Four members of the now-defunct REvil ransomware operation have been sentenced to several years in prison in Russia, marking one of the rare cases in which cybercriminals from the country have been convicted of hacking and money laundering.
Russian information publication “Kommersant”. informed that the court in St. Petersburg found Artyom Zayts, Aleksey Malazemov, Daniil Puzyreuski and Ruslan Khansvyerov guilty of illegal circulation of payment means. Puzyrewski and Khansvyerov were also found guilty of using and distributing malicious programs.
For this, Zayets and Malazemov were sentenced to 4.5 and 5 years of imprisonment. Khansvyerov and Puzyrevskii received 5.5 and 6 years of imprisonment, respectively.
The four men are part of a group of 14 people who were initially detained in connection with the case. As TASS reported back in January 2022, there were eight of them is charged court for their malicious activities.
The remaining four — Andrei Beassonov, Mikhail Golovachuk, Roman Muromsky and Dmitriy Karataev — are being investigated in a new criminal case for illegal access to computer information, Kommersant added.
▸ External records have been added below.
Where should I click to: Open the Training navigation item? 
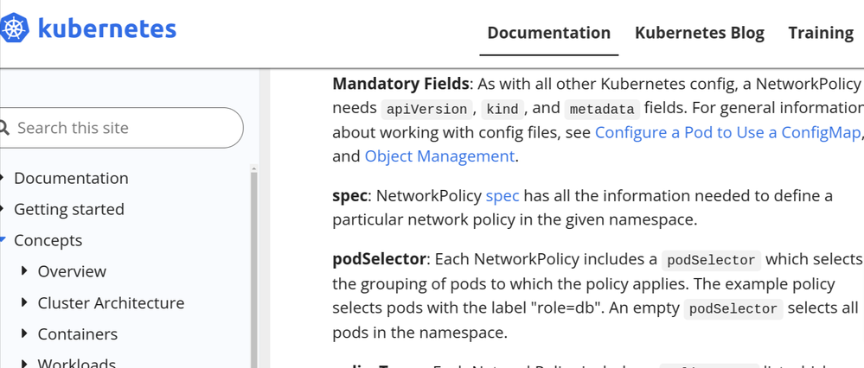click(x=820, y=33)
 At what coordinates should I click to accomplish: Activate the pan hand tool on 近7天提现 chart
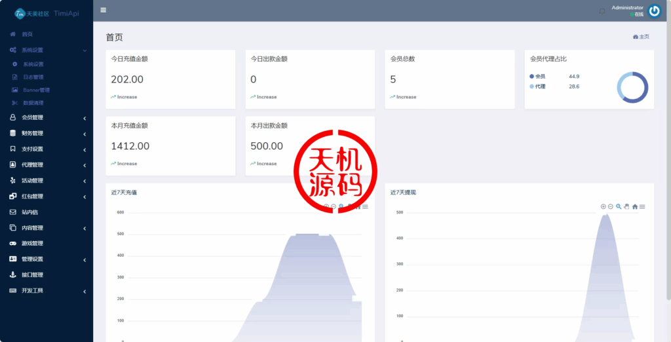click(626, 206)
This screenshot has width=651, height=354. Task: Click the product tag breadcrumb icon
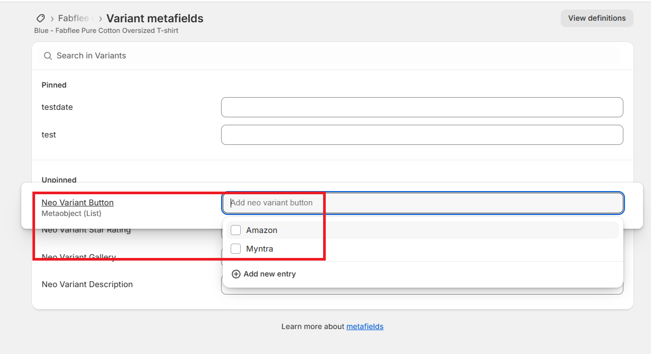[x=40, y=19]
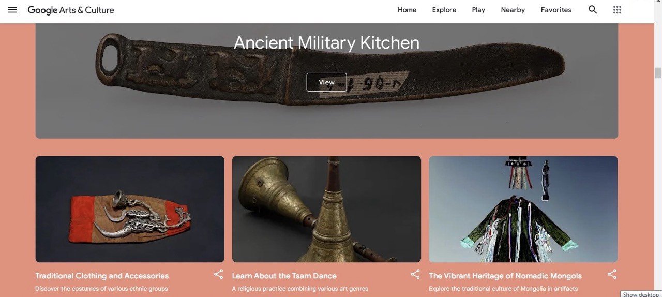
Task: Click the brass horn instrument thumbnail
Action: (326, 209)

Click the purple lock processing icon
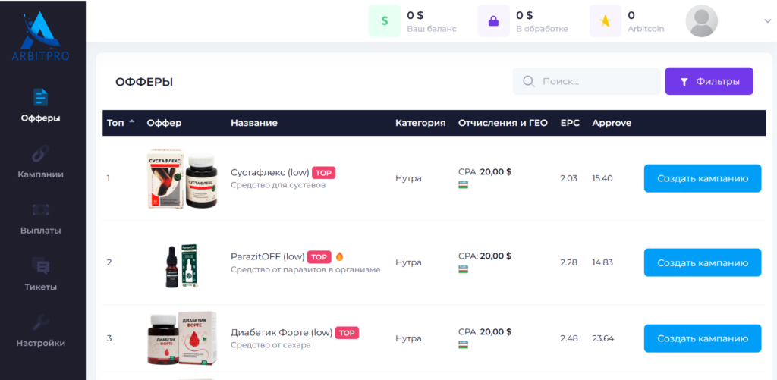click(x=493, y=21)
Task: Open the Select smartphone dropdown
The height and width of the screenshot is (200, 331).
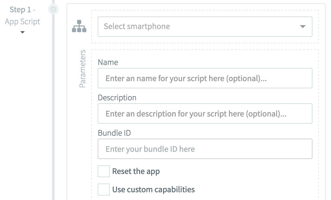Action: (205, 26)
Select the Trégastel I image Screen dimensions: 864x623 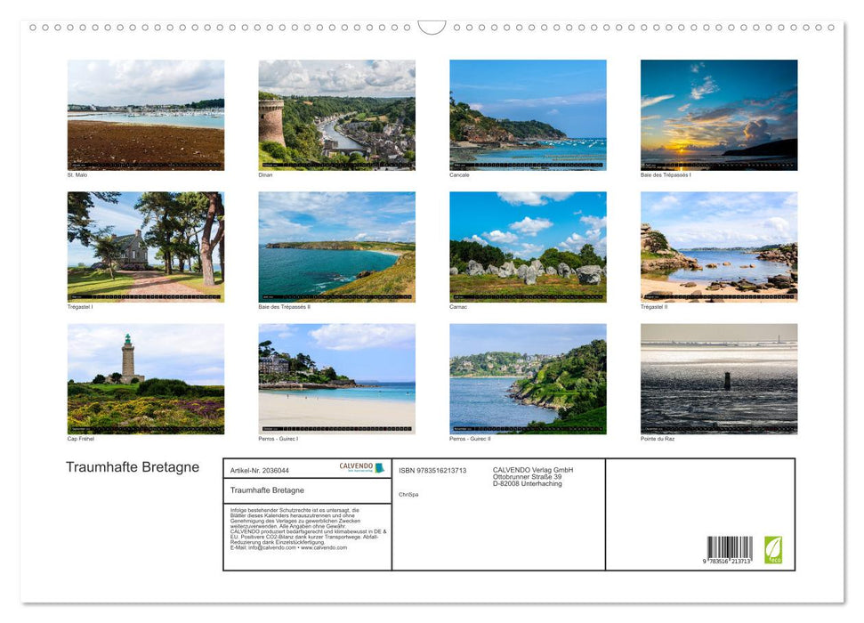tap(145, 247)
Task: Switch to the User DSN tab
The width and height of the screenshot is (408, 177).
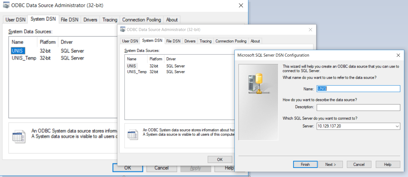Action: pyautogui.click(x=130, y=41)

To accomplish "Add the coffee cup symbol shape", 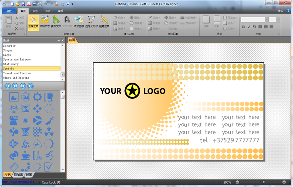I will 26,155.
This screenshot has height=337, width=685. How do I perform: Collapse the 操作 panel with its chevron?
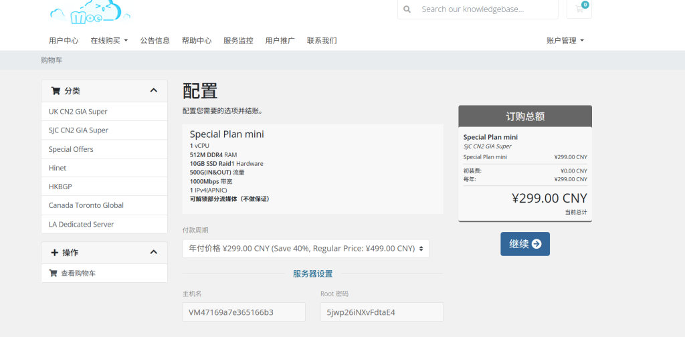point(153,252)
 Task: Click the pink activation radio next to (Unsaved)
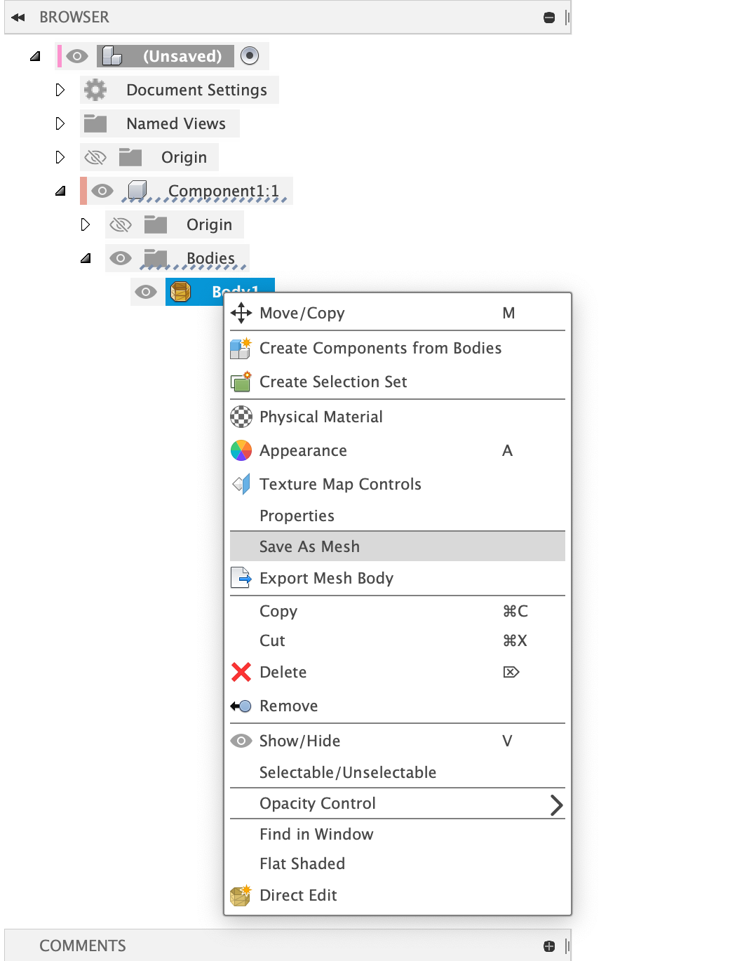click(250, 55)
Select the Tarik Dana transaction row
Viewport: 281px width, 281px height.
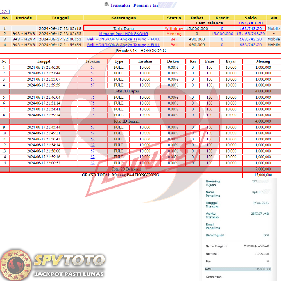tap(123, 28)
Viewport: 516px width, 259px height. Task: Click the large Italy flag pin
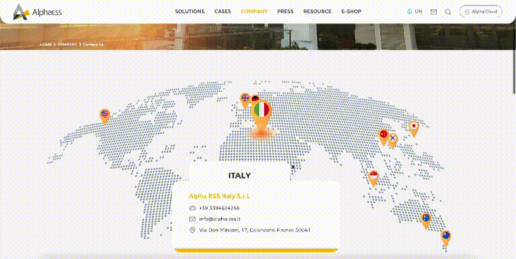(262, 112)
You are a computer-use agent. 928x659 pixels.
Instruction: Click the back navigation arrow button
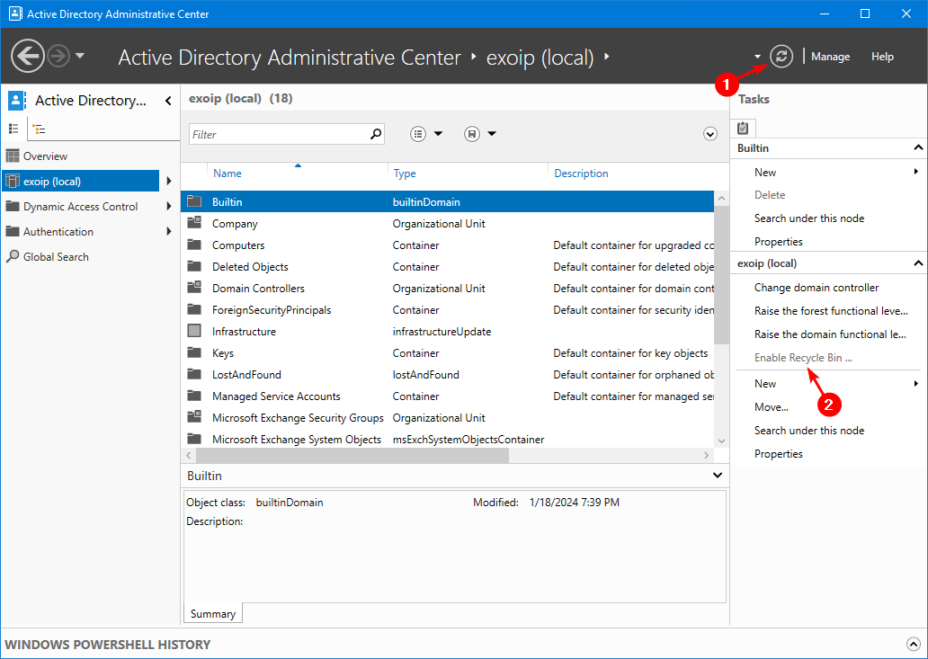click(28, 56)
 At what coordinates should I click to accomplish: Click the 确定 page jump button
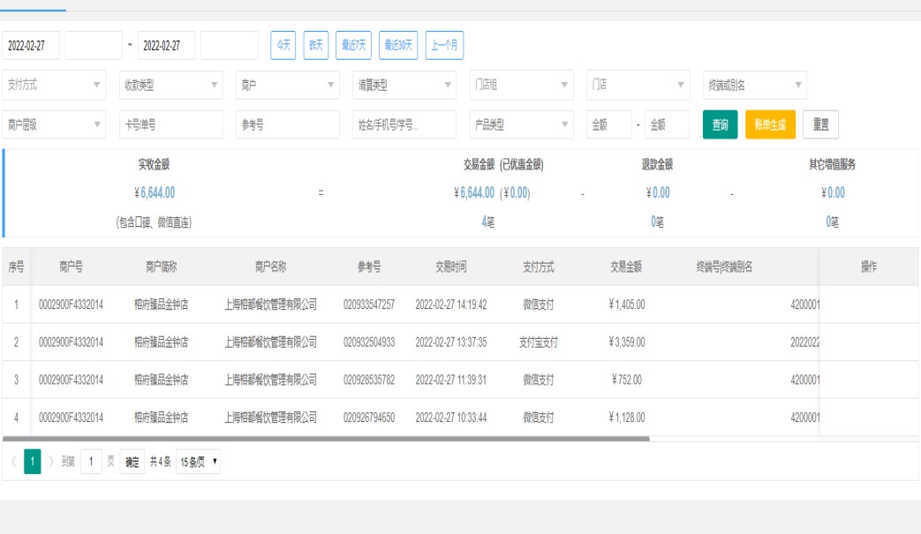click(x=132, y=462)
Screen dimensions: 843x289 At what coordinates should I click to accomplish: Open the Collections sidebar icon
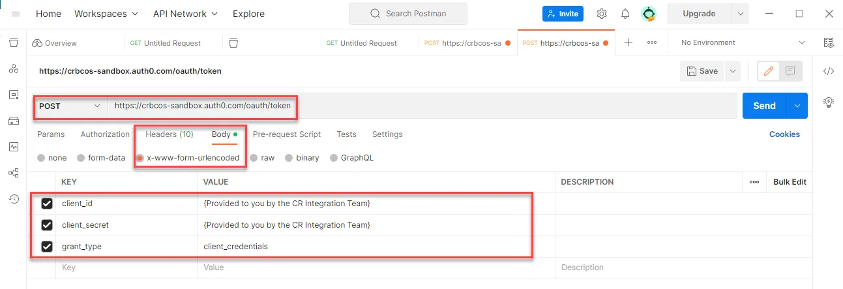point(13,42)
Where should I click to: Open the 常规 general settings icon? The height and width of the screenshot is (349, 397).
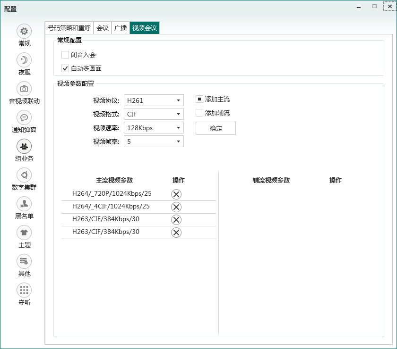(24, 32)
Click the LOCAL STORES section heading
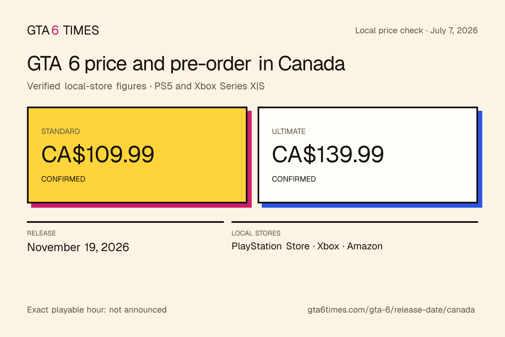This screenshot has width=505, height=337. (x=256, y=233)
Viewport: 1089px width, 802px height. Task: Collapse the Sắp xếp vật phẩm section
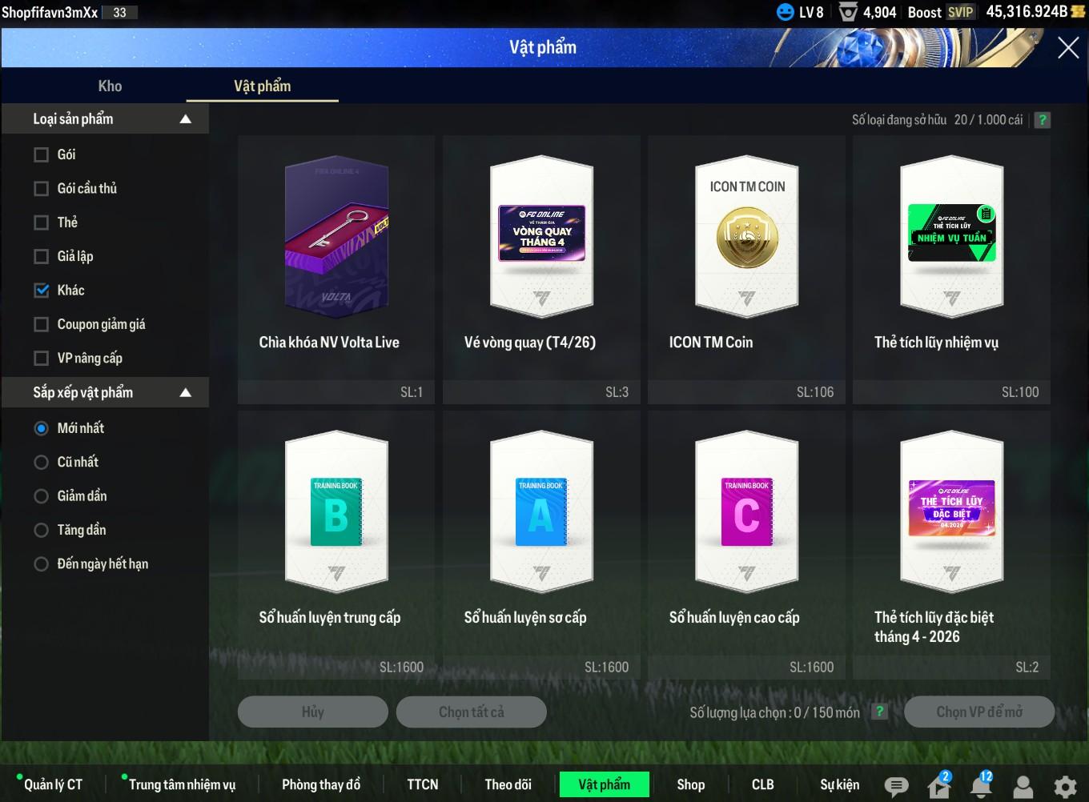186,393
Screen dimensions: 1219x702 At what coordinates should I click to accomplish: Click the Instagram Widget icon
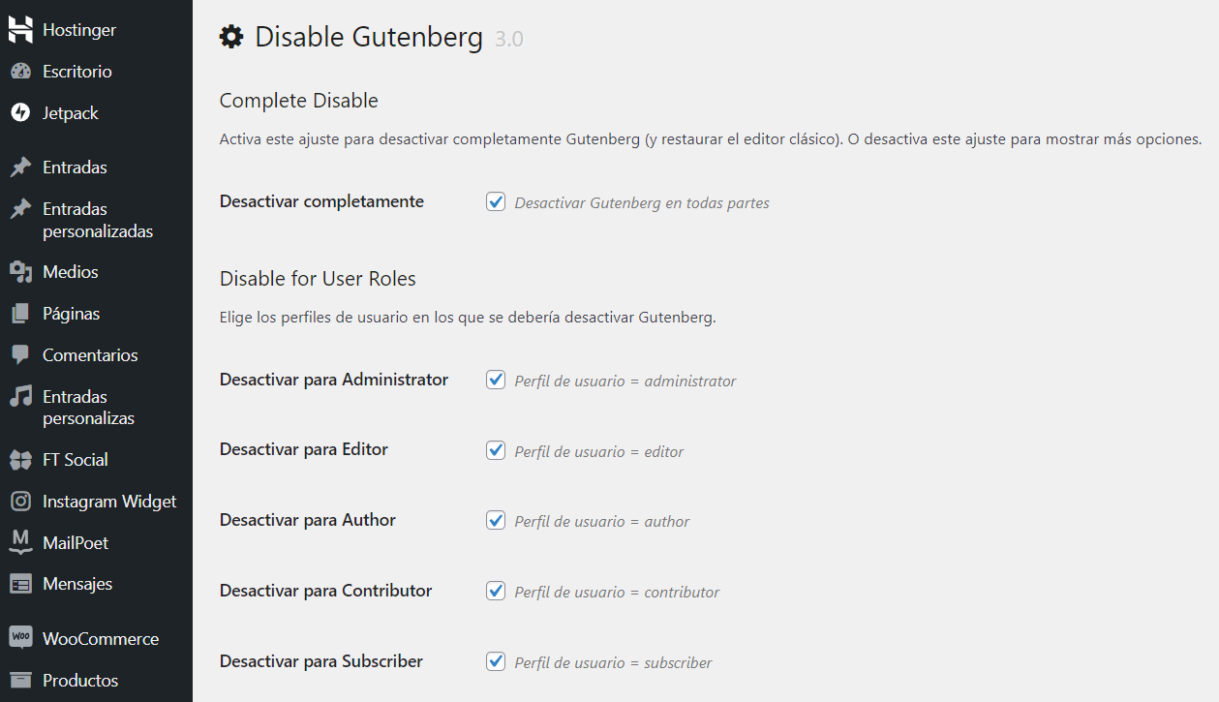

REvil, once one of the most prolific ransomware groups, was disassembled after Russia’s Federal Security Service (FSB) announced the arrest of several members in an unprecedented crackdown.
Earlier this year, there was a 24-year-old citizen of Ukraine, Yaroslav Vasinsky awarded up to 13 years in prison in the US and ordered to pay $16 million in restitution for conducting more than 2,500 REvil ransomware attacks and demanding more than $700 million in ransoms.
The sentencing of REvil members in Russia also took place a month after the authorities in the country started an investigation at Cryptex and UAPS, both of which have been sanctioned by the US for offering money laundering services to cybercriminals.